Records for this exercise:
* * * * * * * * *

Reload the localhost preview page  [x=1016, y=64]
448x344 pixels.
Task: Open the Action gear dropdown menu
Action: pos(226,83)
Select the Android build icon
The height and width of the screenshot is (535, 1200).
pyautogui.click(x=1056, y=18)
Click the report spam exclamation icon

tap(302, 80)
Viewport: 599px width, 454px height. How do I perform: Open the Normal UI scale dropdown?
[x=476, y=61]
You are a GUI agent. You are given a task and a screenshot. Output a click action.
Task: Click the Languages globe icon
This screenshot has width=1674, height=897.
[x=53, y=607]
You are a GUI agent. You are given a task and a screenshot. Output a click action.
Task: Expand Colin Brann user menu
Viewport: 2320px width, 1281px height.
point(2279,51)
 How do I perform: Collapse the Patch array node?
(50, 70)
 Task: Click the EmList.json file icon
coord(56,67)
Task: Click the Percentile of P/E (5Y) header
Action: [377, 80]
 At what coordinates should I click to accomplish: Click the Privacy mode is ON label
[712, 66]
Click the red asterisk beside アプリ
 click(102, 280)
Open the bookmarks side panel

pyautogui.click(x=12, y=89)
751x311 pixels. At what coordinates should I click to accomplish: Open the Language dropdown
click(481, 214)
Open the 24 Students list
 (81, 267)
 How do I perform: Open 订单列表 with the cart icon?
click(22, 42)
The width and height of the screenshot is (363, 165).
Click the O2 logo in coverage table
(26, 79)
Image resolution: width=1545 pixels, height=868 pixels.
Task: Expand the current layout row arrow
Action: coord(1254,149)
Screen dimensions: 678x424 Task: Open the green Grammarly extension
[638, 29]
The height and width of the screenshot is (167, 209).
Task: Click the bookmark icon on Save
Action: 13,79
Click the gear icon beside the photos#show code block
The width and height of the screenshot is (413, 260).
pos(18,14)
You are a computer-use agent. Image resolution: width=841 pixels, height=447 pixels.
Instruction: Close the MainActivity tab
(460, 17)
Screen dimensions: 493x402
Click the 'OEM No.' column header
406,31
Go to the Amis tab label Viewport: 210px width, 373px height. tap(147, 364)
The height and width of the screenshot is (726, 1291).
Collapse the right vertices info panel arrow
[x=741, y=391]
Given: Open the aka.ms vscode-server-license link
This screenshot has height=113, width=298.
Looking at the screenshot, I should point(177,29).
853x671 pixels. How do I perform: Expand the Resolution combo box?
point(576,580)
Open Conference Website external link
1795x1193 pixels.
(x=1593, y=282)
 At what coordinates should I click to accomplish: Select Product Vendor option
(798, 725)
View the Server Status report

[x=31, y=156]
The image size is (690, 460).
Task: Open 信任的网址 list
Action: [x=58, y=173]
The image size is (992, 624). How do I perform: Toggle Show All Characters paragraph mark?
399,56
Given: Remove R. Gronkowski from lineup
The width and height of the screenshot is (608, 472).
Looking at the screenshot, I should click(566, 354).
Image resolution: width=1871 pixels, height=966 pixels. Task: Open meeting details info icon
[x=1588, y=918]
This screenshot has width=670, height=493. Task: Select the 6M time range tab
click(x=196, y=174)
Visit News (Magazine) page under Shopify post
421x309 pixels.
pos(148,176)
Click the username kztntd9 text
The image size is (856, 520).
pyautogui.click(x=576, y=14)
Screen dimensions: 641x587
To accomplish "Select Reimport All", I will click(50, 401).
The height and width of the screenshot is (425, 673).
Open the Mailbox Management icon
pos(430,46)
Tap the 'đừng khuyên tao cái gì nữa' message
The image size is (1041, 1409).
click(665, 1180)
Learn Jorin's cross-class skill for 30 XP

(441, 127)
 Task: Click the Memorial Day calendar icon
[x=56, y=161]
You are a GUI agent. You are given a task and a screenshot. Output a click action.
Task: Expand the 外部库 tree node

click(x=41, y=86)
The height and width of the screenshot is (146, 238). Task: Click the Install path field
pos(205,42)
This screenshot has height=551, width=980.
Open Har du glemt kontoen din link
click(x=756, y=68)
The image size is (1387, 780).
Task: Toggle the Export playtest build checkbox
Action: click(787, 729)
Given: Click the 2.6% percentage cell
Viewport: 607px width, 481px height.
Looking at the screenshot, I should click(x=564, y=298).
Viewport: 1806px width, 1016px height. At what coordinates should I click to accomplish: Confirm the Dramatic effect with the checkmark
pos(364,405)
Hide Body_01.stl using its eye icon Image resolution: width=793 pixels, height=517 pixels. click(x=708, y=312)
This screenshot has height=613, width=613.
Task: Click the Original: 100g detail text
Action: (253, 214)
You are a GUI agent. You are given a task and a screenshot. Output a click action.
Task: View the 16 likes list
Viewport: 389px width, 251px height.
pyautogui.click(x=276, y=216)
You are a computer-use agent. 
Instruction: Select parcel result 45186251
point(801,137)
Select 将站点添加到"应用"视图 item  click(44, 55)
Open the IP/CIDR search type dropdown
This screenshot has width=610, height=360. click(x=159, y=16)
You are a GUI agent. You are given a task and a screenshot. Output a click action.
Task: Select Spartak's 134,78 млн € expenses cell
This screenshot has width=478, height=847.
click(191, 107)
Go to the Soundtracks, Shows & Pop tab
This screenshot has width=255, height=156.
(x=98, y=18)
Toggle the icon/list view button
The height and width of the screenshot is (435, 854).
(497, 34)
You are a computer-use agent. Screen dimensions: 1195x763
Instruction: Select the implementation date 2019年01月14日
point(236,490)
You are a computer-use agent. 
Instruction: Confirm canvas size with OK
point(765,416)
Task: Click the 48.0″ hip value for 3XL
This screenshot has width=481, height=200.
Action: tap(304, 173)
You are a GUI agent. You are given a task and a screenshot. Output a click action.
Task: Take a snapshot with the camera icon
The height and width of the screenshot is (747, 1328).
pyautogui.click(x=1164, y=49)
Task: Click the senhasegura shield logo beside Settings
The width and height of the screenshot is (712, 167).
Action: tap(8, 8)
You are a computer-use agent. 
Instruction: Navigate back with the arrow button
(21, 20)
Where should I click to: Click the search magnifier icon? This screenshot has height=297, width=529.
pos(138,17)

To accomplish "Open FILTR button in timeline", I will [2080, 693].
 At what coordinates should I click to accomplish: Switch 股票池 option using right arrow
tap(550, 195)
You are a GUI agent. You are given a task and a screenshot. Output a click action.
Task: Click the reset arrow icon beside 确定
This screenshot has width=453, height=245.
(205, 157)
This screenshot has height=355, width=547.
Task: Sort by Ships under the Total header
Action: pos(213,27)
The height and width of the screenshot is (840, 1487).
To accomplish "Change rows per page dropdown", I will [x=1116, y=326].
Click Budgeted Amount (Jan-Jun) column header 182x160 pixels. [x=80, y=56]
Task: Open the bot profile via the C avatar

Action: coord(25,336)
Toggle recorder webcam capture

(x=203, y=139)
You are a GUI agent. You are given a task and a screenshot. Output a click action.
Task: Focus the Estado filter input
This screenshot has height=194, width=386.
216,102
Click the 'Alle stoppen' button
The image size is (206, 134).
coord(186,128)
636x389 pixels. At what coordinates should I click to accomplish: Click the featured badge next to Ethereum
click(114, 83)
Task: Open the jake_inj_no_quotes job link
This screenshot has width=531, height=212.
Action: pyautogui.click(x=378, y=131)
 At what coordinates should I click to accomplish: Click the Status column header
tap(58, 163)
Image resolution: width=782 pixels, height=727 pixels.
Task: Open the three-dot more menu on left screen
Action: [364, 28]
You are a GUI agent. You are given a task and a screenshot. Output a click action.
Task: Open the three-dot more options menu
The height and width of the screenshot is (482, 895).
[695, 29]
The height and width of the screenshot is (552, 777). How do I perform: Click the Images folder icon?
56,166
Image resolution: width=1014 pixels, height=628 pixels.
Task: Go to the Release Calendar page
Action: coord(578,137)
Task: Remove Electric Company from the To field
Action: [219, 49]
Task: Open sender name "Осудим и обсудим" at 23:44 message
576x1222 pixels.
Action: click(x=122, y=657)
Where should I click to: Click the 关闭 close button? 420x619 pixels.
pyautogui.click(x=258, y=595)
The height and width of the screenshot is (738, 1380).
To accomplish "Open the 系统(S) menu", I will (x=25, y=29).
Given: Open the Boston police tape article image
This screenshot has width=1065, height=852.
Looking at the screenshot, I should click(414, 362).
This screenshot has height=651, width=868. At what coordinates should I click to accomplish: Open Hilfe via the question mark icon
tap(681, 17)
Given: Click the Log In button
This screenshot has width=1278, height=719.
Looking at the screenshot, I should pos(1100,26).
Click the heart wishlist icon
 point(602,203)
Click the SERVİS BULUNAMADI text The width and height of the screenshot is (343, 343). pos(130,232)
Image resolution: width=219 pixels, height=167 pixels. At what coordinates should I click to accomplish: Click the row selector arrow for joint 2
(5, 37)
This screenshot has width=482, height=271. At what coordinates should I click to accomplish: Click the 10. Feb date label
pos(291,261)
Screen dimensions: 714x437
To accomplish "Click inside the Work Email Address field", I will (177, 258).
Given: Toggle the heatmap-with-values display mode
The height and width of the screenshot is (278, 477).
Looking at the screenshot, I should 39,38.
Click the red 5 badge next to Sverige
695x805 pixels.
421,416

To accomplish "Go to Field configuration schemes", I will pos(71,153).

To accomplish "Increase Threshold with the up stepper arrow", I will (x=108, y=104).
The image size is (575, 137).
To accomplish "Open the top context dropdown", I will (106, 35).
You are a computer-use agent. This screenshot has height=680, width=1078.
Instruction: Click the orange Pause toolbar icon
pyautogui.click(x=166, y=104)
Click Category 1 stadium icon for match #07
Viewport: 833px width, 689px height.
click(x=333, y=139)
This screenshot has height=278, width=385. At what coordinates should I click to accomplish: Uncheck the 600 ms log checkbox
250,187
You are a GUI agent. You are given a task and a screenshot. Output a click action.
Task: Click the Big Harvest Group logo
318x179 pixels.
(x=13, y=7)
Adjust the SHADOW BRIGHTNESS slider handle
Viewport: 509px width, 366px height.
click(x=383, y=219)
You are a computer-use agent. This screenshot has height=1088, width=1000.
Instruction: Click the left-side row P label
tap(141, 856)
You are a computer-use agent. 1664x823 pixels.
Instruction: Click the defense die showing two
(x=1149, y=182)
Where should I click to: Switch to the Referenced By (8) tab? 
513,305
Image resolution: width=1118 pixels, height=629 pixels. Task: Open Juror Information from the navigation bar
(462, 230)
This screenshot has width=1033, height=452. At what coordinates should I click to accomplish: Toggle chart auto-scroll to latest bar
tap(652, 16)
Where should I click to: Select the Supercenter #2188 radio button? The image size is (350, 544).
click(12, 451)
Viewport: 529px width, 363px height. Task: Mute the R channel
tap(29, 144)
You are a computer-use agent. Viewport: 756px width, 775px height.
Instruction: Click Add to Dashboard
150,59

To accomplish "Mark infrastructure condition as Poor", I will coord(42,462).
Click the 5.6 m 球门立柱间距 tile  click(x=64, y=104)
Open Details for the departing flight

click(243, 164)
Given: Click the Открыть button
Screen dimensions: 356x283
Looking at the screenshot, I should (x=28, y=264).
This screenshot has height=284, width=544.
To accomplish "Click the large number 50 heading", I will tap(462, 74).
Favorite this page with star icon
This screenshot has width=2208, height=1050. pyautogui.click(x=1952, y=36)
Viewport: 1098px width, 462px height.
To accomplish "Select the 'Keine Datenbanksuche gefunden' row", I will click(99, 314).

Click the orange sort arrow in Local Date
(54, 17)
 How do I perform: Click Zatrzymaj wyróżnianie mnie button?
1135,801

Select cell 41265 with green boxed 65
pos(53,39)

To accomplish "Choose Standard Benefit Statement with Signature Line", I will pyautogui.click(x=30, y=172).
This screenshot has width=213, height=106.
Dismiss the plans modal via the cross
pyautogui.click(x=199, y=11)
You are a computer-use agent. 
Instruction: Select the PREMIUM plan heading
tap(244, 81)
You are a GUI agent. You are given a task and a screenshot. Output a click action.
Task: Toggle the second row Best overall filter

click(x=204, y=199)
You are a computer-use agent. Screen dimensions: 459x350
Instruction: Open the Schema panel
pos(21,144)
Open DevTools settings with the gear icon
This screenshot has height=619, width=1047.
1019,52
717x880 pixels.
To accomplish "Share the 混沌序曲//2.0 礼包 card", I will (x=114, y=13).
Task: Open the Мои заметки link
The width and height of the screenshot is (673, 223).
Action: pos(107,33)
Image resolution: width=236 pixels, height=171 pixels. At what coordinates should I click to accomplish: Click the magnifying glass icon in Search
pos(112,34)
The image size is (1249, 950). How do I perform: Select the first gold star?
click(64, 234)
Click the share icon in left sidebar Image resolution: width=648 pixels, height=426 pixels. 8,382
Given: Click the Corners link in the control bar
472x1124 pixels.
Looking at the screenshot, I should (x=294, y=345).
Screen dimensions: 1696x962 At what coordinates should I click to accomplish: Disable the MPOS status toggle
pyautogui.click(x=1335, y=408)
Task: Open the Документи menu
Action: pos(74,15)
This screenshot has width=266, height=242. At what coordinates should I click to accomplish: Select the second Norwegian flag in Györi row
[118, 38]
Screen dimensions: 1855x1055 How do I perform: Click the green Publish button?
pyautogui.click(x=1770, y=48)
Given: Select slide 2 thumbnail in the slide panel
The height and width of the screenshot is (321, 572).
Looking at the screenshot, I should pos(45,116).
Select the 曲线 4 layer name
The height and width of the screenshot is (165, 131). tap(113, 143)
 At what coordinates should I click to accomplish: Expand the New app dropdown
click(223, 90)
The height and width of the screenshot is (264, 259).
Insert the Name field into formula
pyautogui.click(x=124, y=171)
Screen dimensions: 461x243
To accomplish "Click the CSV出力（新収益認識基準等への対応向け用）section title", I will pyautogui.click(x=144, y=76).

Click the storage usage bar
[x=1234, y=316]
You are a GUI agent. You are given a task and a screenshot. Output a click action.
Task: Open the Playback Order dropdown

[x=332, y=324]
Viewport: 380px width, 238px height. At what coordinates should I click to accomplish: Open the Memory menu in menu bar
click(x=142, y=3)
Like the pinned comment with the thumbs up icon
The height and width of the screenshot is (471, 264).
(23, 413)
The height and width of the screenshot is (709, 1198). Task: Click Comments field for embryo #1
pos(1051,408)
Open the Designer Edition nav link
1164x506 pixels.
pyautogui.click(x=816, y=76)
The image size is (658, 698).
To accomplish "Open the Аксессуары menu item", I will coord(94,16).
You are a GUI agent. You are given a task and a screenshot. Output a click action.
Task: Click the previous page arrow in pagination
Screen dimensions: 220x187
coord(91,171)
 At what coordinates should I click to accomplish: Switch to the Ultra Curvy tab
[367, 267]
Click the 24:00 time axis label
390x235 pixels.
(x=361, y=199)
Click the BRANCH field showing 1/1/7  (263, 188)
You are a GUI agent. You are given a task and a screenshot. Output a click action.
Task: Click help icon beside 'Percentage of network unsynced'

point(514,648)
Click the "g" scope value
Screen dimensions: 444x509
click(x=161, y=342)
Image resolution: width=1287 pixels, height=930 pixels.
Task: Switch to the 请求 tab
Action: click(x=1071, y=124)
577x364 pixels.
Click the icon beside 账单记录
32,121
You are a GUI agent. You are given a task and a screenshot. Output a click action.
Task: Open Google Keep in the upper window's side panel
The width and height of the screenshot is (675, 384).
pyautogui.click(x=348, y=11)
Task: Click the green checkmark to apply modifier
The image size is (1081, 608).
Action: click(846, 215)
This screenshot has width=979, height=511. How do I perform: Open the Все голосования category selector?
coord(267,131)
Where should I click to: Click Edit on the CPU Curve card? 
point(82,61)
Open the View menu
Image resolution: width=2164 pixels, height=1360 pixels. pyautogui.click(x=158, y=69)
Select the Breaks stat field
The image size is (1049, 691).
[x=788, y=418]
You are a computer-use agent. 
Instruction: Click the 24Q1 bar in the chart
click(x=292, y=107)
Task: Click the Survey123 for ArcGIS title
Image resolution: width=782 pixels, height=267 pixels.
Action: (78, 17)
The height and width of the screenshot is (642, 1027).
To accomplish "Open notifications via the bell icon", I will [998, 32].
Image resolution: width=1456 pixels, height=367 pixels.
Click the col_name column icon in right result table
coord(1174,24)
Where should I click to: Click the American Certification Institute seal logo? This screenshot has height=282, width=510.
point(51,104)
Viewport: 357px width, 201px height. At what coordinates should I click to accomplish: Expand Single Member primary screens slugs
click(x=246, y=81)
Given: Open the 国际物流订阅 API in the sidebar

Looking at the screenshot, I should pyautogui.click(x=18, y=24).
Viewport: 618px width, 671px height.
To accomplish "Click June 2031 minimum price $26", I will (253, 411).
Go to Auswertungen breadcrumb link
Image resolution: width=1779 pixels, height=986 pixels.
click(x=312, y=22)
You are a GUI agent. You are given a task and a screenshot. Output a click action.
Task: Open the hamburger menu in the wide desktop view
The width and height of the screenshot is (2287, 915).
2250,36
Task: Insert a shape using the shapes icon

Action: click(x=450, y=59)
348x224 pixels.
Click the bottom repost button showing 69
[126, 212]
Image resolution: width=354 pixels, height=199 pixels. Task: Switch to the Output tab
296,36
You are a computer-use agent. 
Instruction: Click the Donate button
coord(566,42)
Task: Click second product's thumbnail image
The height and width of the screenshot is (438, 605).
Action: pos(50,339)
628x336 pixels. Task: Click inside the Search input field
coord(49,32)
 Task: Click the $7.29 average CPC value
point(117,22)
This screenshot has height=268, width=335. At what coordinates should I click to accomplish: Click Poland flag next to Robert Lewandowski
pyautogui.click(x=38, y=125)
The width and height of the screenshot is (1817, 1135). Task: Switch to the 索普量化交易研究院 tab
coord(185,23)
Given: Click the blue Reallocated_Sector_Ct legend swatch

* * * * * * * * *

Given problem:
Which lines of the listing above contain the word "chart"? List every one of them in full.

Response to this exercise:
This screenshot has width=1033, height=452. At what coordinates should I click to accomplish: Toggle chart auto-scroll to latest bar
Instruction: Click the 24Q1 bar in the chart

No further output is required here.